• **DATA FOR PROCESSING**:
>> start

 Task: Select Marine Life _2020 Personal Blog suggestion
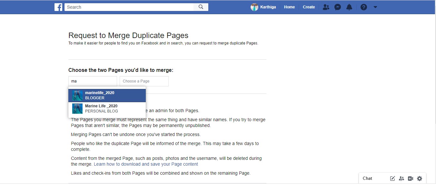click(107, 109)
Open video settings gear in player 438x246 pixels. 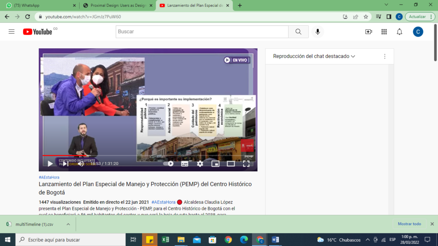(200, 164)
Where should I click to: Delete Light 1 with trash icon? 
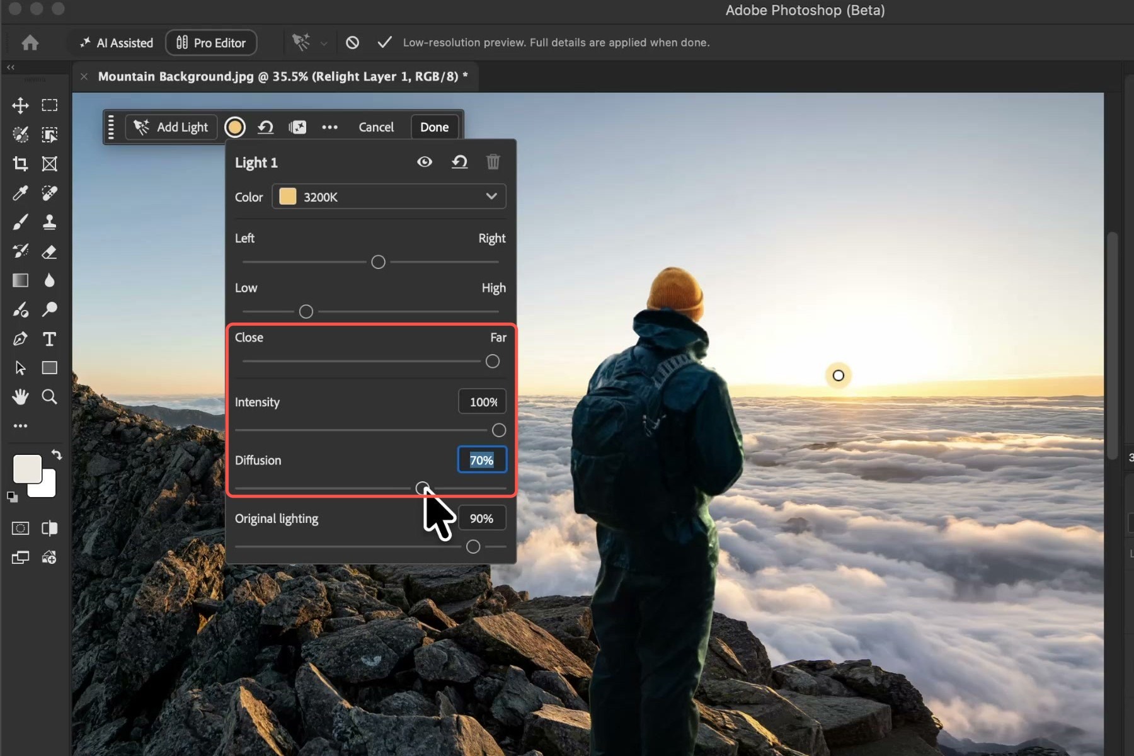coord(493,162)
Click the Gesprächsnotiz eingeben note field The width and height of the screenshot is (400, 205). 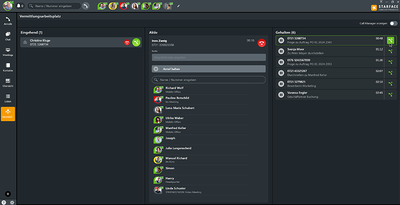[x=209, y=58]
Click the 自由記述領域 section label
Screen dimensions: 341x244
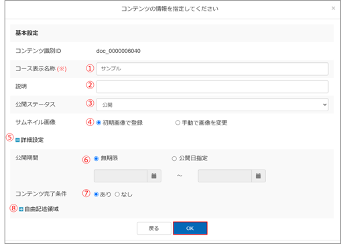click(42, 209)
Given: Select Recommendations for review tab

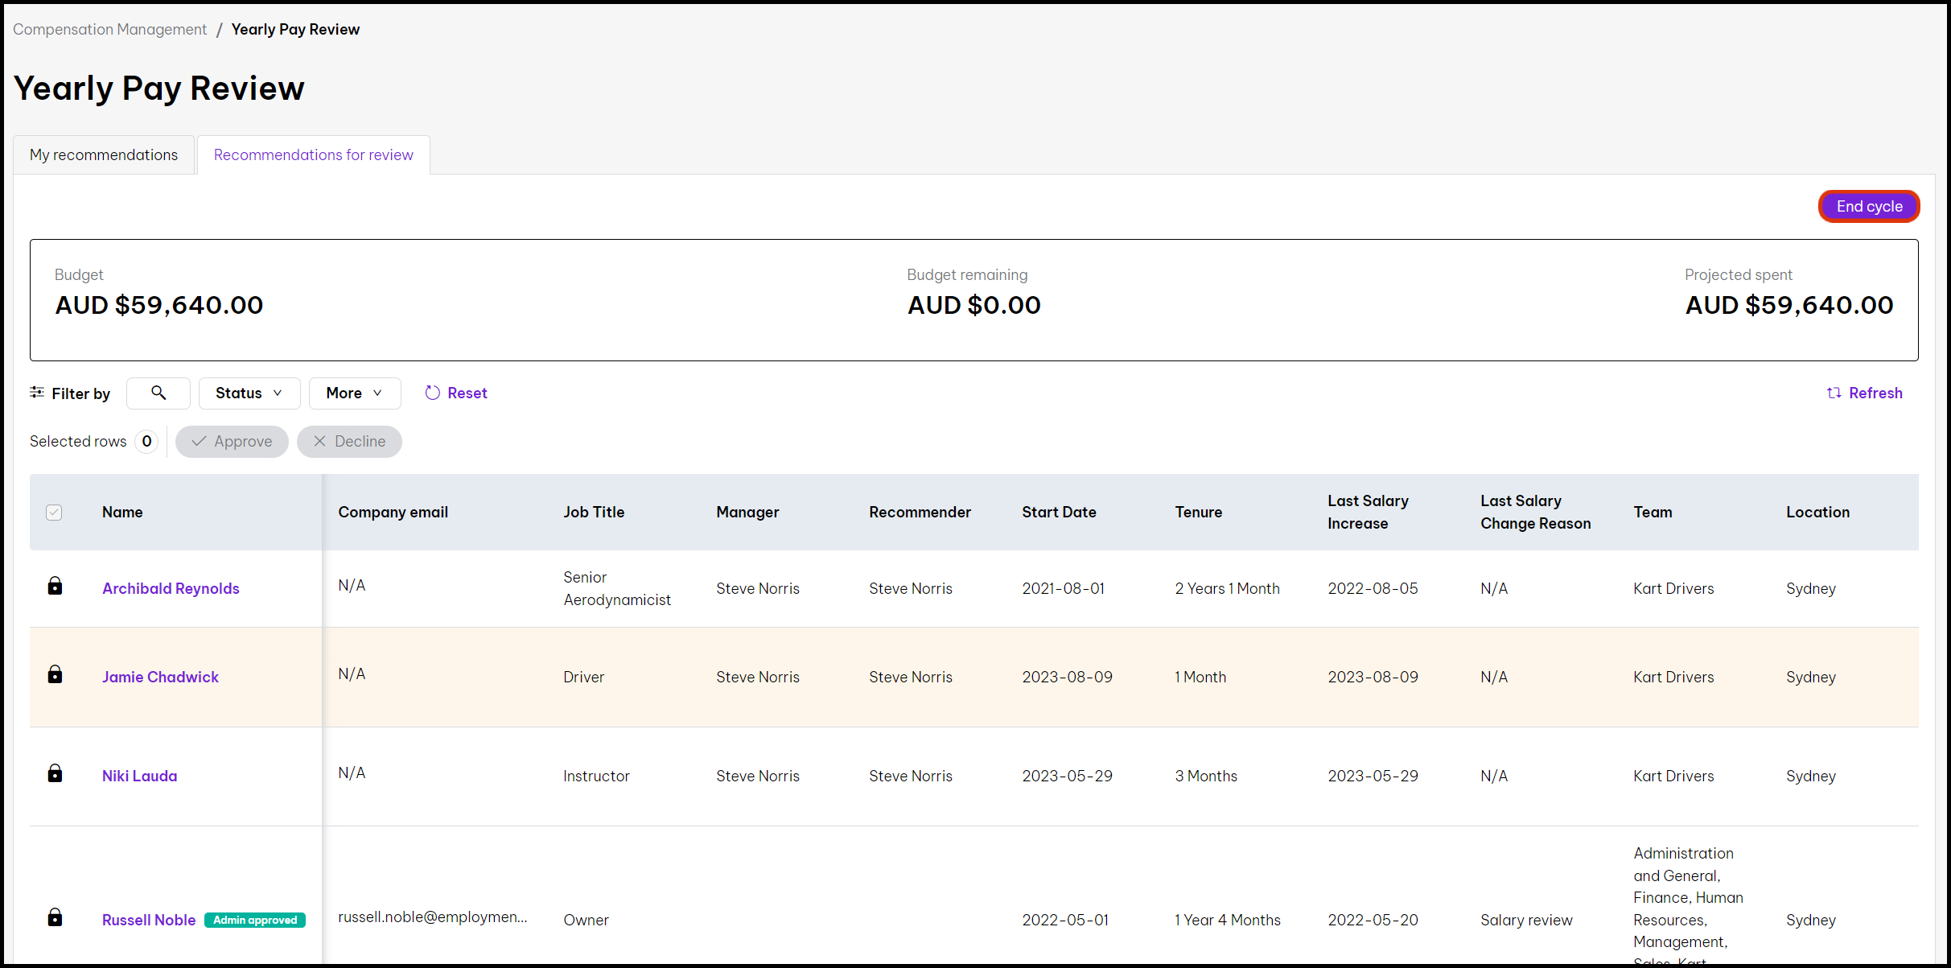Looking at the screenshot, I should tap(313, 154).
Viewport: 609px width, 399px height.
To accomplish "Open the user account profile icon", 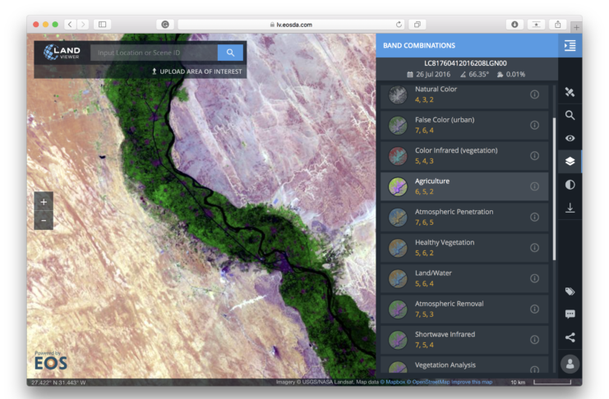I will [x=570, y=363].
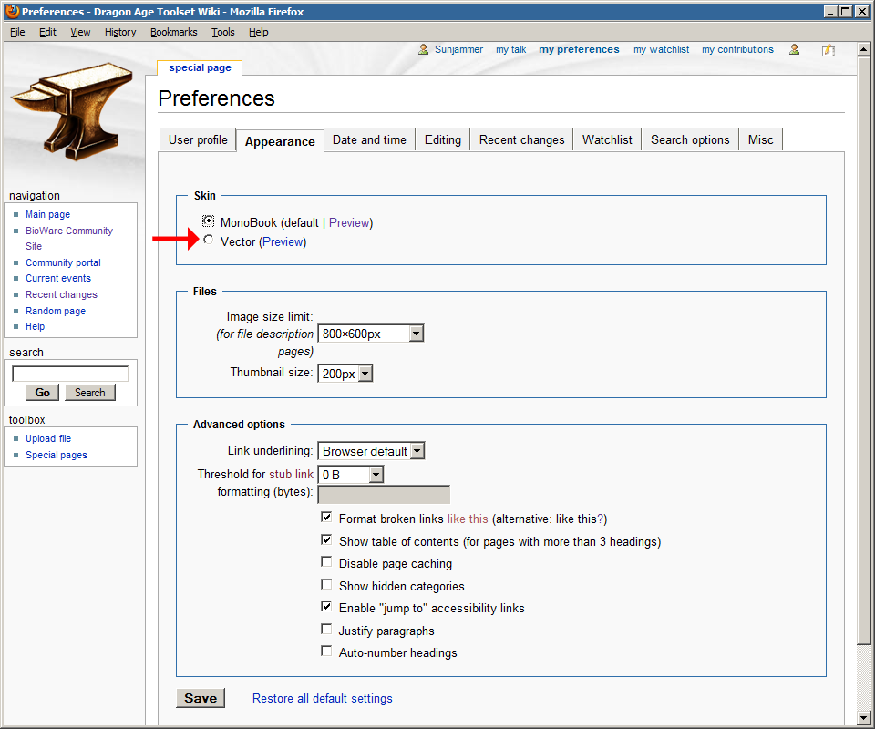Click the vertical scrollbar track
875x729 pixels.
pyautogui.click(x=864, y=674)
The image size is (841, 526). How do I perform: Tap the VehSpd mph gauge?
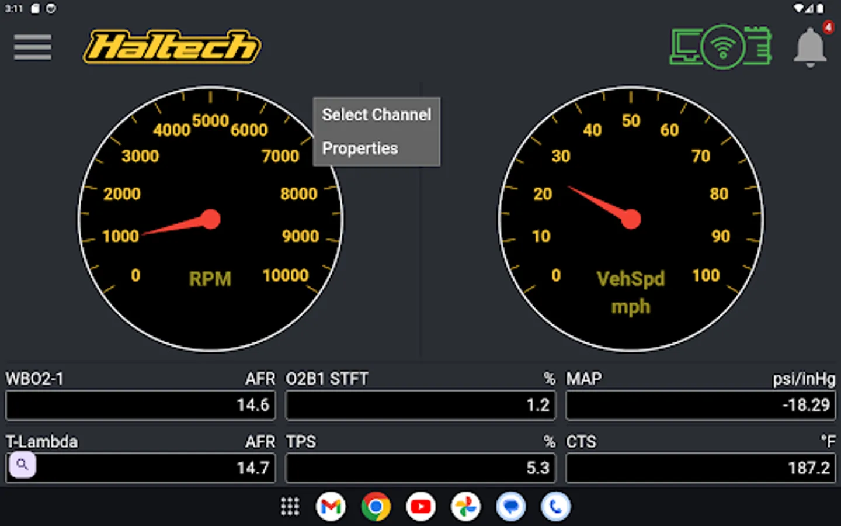click(x=631, y=219)
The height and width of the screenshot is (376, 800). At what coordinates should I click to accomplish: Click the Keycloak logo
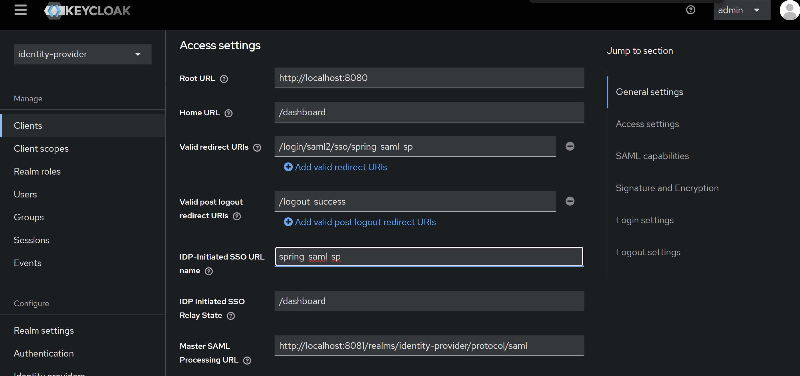pyautogui.click(x=88, y=11)
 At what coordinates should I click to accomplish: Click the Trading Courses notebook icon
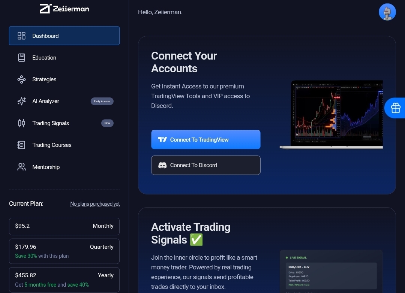click(x=21, y=145)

>> end

Output as a JSON list of strings the lines of the listing starting at the line containing "Click the 自由記述領域 section label" and ending at the line containing "Looking at the", both included, one string per line with blank lines omitted. Leave the pictures out.

• **WRITTEN ANSWER**:
[
  "Click the 自由記述領域 section label",
  "Screen dimensions: 341x244",
  "click(42, 209)",
  "Given: Select Recommendations for review tab",
  "Looking at the screenshot, I should tap(313, 154)."
]